══ Document text

So what does all this have to do with network marketing?
Many years later as I finally took the time and energy to go through the 5 stages of grief for my mom, I threw myself into my network marketing business and created the momentum that brings a successful business and team. There was no need for denial as that was pretty clear. I used my anger of how and when she died to fuel accomplishing the steps in my plan to develop a team that had low attrition.
I think there was a bit of depression here as well. Except instead of seeing it as “I’m going to die soon so what’s the point?” I used being saddened by the certainty of death to want to leave a living legacy for my family, no matter when I might die.
What I found, was that I loved what I was doing, loved the people I was attracting, loved teaching them how to retain rather than recruit, and loved the dreams that we all were realizing. I used my grief as fuel to break loose from the mediocrity that was my network marketing business and drove the momentum necessary to leave a legacy of which I am proud.

════
══ Excerpted data

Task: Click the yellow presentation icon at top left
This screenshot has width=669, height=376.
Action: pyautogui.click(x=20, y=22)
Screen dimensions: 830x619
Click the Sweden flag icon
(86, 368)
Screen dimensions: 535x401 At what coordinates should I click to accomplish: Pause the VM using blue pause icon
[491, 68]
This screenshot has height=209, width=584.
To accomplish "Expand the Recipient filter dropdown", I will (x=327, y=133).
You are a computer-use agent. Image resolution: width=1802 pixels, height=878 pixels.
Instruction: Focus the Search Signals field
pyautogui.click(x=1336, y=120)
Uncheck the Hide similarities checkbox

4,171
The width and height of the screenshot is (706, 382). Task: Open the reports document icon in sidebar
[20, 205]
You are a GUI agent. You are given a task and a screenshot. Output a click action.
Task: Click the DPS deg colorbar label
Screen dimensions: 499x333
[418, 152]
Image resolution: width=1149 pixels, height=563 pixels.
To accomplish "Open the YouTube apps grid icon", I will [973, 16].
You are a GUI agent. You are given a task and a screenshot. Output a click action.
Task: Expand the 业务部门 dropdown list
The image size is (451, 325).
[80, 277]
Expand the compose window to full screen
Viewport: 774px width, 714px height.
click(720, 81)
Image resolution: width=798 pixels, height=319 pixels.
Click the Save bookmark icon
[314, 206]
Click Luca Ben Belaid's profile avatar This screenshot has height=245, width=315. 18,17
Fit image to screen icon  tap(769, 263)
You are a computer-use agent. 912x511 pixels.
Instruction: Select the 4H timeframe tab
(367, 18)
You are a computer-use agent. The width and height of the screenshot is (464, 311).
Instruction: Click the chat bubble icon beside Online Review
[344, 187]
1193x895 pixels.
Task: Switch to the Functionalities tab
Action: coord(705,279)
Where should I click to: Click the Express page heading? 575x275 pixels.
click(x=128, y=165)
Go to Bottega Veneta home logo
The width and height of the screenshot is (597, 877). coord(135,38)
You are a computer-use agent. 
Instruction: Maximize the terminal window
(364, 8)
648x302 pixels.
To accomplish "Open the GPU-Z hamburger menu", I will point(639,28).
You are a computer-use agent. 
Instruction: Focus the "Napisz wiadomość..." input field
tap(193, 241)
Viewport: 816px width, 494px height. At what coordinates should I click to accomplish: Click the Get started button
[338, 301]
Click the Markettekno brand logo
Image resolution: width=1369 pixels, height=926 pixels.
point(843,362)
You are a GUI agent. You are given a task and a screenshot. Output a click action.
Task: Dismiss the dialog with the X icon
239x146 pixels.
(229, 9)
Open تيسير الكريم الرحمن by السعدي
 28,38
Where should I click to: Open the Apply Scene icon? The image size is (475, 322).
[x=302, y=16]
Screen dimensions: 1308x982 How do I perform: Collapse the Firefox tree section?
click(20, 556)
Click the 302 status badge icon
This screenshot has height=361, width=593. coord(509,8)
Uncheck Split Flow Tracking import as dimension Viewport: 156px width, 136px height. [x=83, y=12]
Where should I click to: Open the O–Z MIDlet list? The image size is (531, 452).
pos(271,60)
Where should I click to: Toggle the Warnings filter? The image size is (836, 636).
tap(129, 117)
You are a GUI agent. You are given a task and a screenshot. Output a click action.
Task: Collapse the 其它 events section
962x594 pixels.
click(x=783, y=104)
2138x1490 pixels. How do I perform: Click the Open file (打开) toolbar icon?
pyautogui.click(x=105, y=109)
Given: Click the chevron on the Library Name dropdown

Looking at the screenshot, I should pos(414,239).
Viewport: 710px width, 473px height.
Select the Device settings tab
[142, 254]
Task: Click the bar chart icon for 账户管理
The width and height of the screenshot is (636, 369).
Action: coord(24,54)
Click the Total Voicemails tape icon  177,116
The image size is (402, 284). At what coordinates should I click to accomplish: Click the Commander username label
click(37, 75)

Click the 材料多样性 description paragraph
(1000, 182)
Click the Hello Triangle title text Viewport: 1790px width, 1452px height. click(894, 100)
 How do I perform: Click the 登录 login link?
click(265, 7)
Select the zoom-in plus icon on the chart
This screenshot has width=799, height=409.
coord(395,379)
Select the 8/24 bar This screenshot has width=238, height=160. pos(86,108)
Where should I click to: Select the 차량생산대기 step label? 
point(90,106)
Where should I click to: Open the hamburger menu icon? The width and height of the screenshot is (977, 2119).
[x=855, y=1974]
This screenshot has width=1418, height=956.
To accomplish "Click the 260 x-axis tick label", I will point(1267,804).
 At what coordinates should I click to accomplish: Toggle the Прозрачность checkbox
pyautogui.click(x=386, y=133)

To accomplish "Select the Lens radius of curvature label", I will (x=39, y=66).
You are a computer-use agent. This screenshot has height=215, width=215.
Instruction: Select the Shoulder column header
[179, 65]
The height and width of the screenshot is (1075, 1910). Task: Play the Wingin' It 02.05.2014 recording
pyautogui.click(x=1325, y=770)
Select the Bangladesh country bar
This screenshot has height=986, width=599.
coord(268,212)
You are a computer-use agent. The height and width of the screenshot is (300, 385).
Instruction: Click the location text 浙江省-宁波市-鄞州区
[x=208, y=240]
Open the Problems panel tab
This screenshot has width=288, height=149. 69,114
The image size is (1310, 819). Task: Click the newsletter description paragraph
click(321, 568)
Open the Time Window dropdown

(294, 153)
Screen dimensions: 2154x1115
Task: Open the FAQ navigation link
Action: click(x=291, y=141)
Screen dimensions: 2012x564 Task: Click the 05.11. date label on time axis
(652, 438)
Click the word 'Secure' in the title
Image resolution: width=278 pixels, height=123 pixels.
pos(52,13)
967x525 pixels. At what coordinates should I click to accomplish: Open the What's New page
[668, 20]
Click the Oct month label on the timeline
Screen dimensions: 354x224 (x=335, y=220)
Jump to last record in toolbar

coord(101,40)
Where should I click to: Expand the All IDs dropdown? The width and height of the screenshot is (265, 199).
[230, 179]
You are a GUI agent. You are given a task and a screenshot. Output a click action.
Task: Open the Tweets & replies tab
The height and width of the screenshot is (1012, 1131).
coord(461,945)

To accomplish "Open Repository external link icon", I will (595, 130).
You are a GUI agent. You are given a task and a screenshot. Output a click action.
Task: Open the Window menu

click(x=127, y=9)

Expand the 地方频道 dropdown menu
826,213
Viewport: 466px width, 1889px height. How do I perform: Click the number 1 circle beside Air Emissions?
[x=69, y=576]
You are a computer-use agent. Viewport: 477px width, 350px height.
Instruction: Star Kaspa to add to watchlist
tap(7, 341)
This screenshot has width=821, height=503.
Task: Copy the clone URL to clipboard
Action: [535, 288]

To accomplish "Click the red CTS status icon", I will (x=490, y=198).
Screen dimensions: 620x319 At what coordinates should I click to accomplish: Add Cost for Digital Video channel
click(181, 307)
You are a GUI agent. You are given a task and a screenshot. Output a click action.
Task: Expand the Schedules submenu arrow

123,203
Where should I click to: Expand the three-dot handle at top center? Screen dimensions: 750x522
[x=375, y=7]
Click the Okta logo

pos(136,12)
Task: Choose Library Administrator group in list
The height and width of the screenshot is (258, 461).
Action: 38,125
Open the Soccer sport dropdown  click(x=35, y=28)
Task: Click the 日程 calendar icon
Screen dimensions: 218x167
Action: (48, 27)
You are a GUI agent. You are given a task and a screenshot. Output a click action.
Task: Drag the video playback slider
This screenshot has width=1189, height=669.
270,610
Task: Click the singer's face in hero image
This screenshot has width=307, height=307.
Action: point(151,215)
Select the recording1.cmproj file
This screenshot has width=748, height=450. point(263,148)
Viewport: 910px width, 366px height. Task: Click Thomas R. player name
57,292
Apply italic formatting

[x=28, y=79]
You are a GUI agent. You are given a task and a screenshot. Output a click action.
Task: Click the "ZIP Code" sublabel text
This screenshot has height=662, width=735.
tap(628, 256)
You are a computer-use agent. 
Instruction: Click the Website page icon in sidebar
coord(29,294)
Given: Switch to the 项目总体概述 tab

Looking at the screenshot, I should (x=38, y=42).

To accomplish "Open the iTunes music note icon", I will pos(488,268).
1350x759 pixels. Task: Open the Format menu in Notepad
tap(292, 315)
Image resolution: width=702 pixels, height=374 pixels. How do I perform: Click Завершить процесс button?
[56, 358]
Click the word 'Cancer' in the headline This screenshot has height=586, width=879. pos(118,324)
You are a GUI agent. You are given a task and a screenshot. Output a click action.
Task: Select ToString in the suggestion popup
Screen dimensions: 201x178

════

Can you reproduce, word for word, the part of the network marketing and grief text above between "Many years later" and "had low attrition.", inclusive?

[Expected answer]
Many years later as I finally took the time and energy to go through the 5 stages of grief for my mom, I threw myself into my network marketing business and created the momentum that brings a successful business and team. There was no need for denial as that was pretty clear. I used my anger of how and when she died to fuel accomplishing the steps in my plan to develop a team that had low attrition.